• Prompt: Give the number of lines in the entries that contain "text". State only the count.

Records from a dataset:

BEGIN

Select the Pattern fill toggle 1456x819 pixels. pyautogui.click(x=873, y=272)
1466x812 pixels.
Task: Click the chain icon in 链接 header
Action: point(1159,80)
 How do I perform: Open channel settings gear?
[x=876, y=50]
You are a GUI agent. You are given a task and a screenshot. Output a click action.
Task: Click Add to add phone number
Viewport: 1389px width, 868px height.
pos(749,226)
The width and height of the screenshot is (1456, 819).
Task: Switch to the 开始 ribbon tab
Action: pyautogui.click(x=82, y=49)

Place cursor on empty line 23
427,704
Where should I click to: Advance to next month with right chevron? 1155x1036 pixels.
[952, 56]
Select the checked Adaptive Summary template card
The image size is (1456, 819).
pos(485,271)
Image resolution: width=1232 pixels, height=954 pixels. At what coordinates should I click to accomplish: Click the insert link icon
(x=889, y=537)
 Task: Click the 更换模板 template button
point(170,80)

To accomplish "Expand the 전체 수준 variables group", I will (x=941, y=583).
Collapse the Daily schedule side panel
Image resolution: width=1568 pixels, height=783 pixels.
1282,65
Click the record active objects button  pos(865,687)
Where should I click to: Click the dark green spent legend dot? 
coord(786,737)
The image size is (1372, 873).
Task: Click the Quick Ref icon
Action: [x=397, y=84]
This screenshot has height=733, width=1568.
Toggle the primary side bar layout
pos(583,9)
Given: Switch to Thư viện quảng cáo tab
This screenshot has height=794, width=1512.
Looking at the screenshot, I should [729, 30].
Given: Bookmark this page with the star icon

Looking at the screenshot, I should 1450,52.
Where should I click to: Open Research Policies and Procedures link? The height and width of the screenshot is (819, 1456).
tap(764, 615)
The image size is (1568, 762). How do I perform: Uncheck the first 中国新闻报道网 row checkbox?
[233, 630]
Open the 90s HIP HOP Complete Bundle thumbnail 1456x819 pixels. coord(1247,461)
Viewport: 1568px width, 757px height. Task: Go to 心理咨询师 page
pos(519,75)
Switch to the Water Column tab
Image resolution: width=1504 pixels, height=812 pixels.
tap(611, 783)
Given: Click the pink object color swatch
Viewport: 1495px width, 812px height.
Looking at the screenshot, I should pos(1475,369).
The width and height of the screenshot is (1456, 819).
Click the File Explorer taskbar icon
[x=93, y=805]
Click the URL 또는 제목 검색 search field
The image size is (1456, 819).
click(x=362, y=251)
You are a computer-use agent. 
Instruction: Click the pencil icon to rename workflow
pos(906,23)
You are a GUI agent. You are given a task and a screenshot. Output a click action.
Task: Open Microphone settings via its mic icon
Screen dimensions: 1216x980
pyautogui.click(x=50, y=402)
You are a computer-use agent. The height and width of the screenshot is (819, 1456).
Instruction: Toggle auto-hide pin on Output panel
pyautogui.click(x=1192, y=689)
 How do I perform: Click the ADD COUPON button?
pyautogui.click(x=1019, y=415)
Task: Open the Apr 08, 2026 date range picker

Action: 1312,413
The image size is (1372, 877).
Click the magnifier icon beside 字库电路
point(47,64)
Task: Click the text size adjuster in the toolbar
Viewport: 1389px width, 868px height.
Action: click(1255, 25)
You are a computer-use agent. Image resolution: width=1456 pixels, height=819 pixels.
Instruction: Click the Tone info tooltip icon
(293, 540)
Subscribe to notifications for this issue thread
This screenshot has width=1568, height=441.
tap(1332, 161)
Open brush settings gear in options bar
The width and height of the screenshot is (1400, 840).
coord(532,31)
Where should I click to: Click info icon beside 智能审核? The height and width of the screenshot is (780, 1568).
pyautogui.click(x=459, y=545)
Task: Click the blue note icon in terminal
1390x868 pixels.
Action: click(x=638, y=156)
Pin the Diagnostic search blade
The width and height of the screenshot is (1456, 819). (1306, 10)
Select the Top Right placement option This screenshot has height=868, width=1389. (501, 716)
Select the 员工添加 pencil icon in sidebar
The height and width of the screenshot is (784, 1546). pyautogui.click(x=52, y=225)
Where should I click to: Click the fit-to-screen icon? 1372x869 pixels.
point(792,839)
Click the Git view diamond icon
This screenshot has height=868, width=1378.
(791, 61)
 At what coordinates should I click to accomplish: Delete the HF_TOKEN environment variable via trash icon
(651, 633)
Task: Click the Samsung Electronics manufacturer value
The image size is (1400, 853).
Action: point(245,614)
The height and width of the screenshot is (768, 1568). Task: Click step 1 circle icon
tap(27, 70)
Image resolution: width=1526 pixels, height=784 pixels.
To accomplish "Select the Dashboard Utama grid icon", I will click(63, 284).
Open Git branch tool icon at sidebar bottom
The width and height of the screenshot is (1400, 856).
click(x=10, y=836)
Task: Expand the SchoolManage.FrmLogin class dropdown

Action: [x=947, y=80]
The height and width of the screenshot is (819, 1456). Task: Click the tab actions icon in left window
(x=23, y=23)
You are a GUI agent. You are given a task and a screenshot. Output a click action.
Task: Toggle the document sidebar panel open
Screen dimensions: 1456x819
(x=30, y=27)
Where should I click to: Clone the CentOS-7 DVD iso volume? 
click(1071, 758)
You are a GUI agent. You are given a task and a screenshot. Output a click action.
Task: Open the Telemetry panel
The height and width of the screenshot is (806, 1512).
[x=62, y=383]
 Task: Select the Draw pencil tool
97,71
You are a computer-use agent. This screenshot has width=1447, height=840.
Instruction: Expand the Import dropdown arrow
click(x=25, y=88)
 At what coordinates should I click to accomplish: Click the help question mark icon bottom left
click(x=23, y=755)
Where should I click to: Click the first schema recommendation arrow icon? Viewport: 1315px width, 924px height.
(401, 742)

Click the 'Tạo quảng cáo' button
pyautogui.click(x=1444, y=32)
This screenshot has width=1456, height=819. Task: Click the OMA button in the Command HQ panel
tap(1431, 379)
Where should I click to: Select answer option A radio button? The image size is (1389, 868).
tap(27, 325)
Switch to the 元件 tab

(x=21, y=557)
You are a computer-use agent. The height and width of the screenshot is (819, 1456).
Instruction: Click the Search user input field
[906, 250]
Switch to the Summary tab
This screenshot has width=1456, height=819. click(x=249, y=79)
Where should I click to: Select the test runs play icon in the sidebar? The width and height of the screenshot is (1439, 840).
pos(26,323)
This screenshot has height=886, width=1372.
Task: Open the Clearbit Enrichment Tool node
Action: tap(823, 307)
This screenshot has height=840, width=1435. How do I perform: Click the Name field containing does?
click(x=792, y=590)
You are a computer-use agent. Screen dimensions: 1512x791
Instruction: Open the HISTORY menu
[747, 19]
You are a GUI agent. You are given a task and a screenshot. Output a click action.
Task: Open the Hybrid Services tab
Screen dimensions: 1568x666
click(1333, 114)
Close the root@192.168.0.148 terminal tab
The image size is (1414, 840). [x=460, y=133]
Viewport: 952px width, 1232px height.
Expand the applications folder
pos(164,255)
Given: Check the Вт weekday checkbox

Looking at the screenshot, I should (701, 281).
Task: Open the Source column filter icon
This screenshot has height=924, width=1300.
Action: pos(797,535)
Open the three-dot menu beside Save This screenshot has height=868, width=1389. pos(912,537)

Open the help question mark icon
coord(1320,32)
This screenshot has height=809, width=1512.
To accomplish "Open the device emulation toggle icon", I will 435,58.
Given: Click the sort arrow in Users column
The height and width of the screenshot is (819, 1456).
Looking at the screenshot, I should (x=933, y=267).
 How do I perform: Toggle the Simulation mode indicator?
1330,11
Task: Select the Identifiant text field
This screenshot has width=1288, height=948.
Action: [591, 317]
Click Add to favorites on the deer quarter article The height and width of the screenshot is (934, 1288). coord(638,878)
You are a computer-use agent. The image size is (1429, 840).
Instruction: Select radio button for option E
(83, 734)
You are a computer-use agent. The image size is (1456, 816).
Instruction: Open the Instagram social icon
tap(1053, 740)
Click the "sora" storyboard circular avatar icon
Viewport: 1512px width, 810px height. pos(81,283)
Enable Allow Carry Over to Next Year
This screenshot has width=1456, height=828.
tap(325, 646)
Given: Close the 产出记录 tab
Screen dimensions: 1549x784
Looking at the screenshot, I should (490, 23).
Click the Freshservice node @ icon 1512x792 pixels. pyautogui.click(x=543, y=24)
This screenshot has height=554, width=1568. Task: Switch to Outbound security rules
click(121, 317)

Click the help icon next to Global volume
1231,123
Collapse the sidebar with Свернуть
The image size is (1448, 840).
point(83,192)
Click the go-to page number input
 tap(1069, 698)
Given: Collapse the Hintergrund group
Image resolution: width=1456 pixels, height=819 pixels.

END

• Solved problem: 2